■ **Goal of the exercise**
Your reply should consist only of the lines from the one holding "Given: Click the Filter for any field input" to the last line of the data below, written out exactly and without pictures.

(Collected data entries)
..............................

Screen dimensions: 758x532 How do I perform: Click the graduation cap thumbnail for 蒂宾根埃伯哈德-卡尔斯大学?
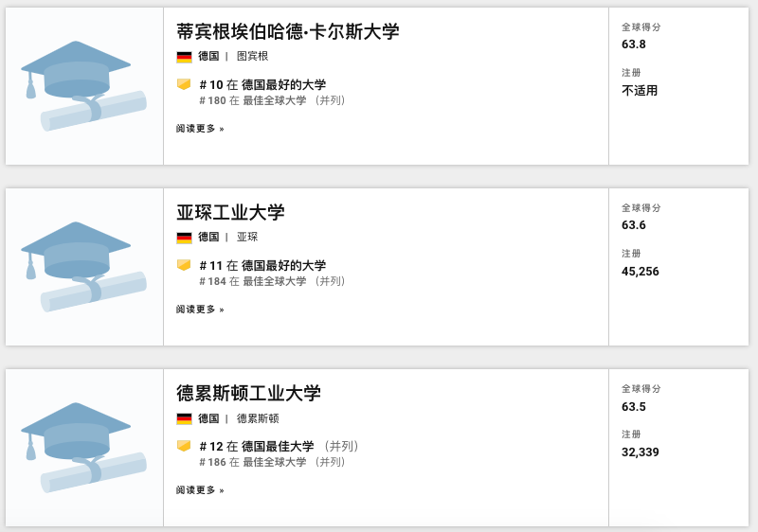point(84,86)
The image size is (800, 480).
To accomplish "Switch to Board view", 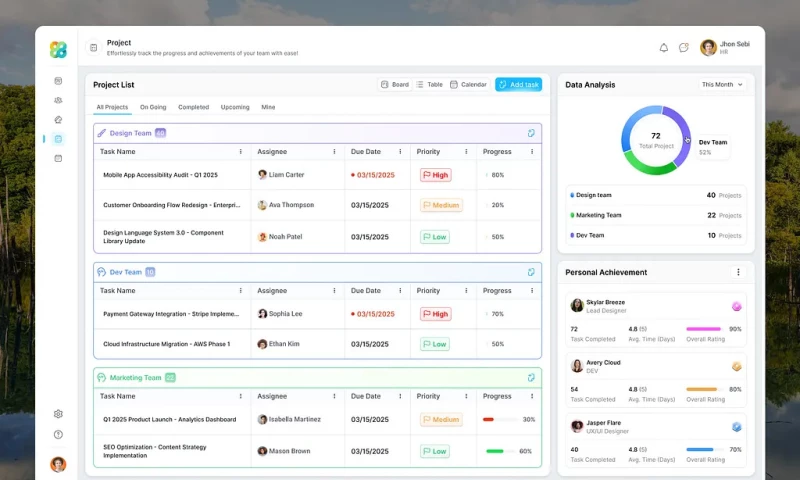I will point(394,85).
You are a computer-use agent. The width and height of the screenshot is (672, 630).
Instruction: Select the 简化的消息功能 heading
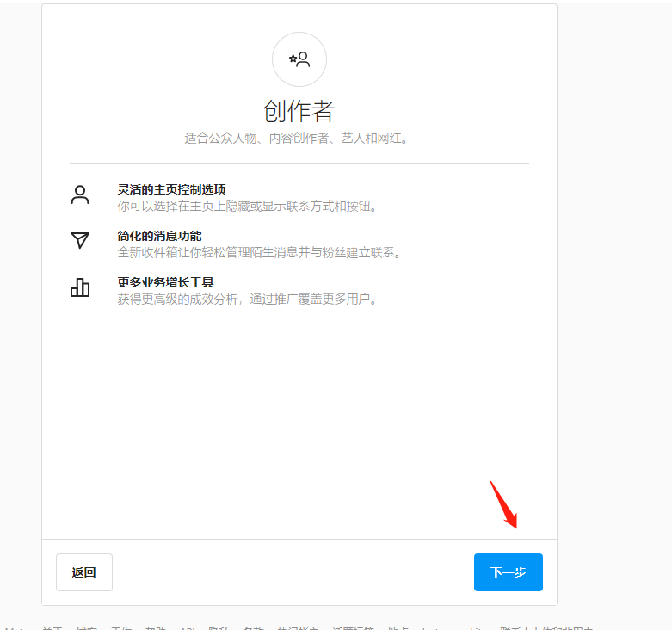[x=160, y=236]
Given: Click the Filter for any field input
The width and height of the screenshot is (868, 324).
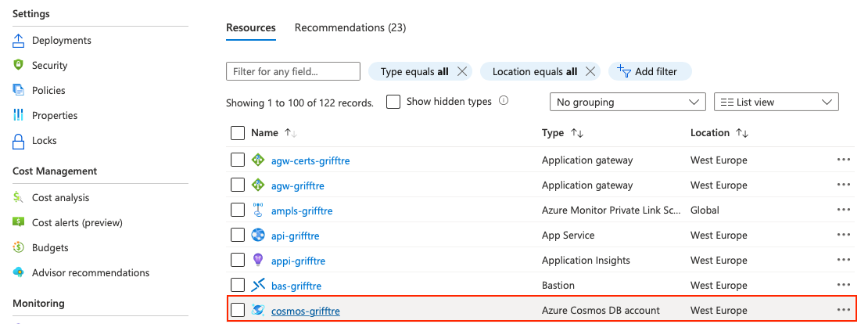Looking at the screenshot, I should [x=292, y=71].
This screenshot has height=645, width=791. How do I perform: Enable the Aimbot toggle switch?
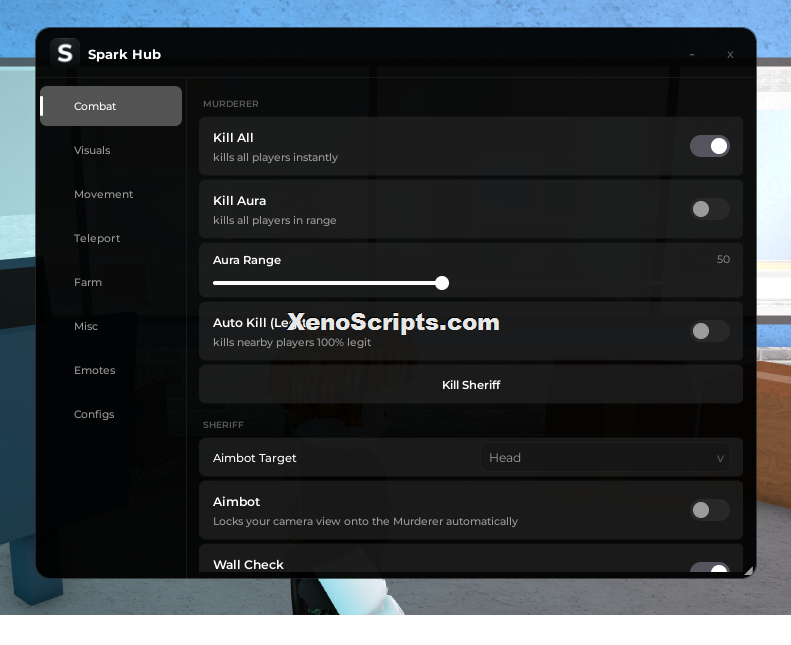709,510
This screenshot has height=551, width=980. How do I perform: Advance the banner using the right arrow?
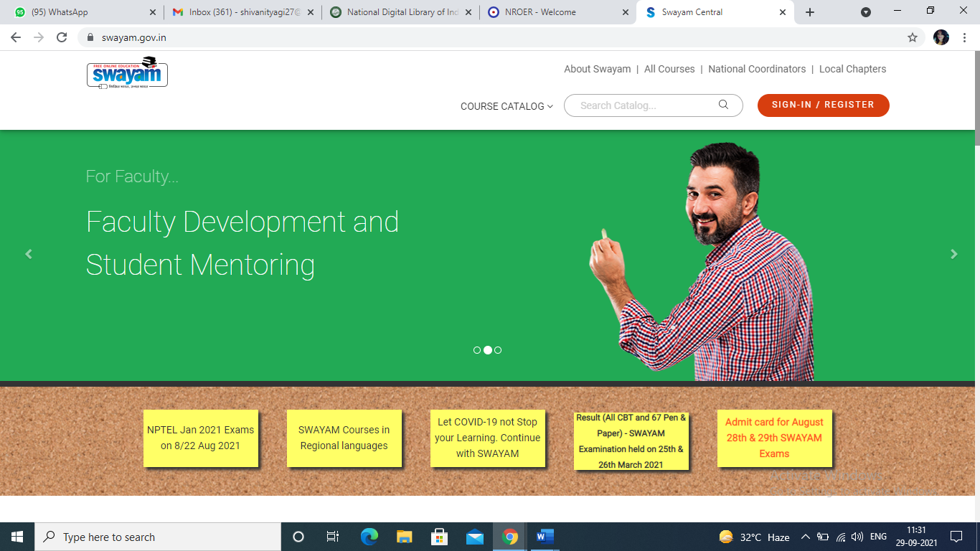[x=953, y=254]
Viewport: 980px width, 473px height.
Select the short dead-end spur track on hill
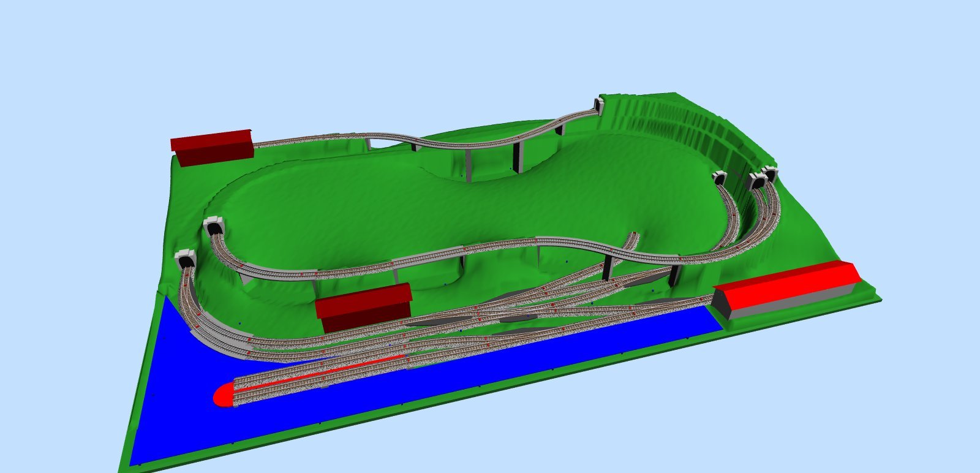(633, 239)
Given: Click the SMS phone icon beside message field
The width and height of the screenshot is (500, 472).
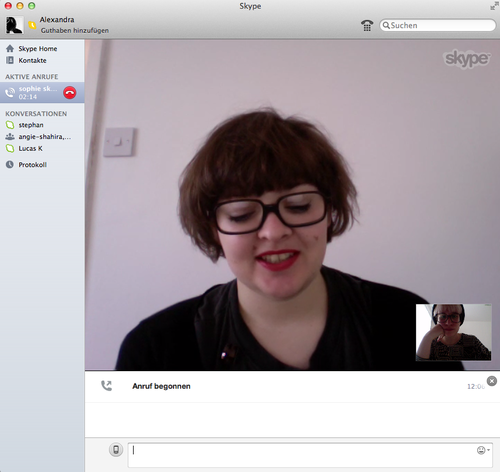Looking at the screenshot, I should [116, 450].
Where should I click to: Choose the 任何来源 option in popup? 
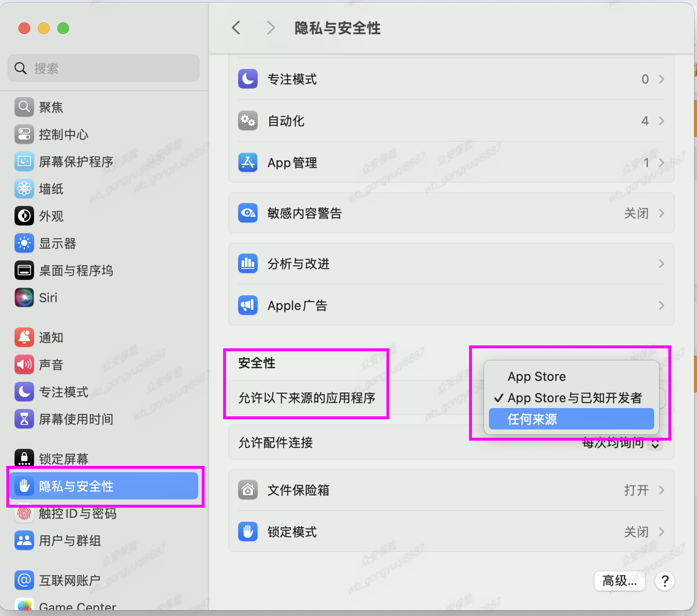click(571, 419)
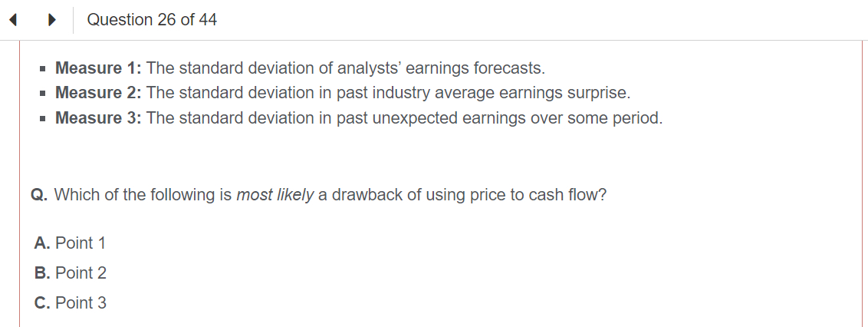
Task: Click the bullet beside Measure 1
Action: point(45,69)
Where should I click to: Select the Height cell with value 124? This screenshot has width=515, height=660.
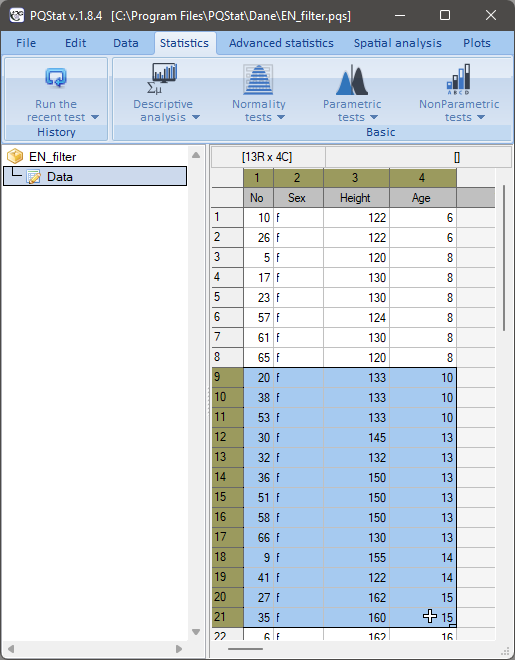(356, 318)
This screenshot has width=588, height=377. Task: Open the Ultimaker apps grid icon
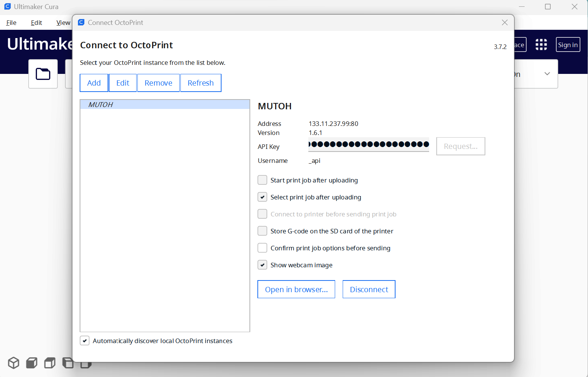(x=541, y=44)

..............................

■ **Answer for the task**
Given: Click the Filter for any field input
The width and height of the screenshot is (868, 324).
Looking at the screenshot, I should [x=292, y=71].
This screenshot has height=645, width=791. How do I perform: Enable the Aimbot toggle switch?
709,510
This screenshot has height=551, width=980. How do I perform: Advance the banner using the right arrow?
[x=953, y=254]
Viewport: 980px width, 473px height.
Select the short dead-end spur track on hill
(633, 239)
Given: Click the SMS phone icon beside message field
The width and height of the screenshot is (500, 472).
Looking at the screenshot, I should [116, 450].
Where should I click to: Choose the 任何来源 option in popup? 
click(571, 419)
Task: Click the bullet beside Measure 1
Action: point(45,69)
Where should I click to: Select the Height cell with value 124? This screenshot has width=515, height=660.
(356, 318)
This screenshot has width=588, height=377. Task: Open the Ultimaker apps grid icon
(x=541, y=44)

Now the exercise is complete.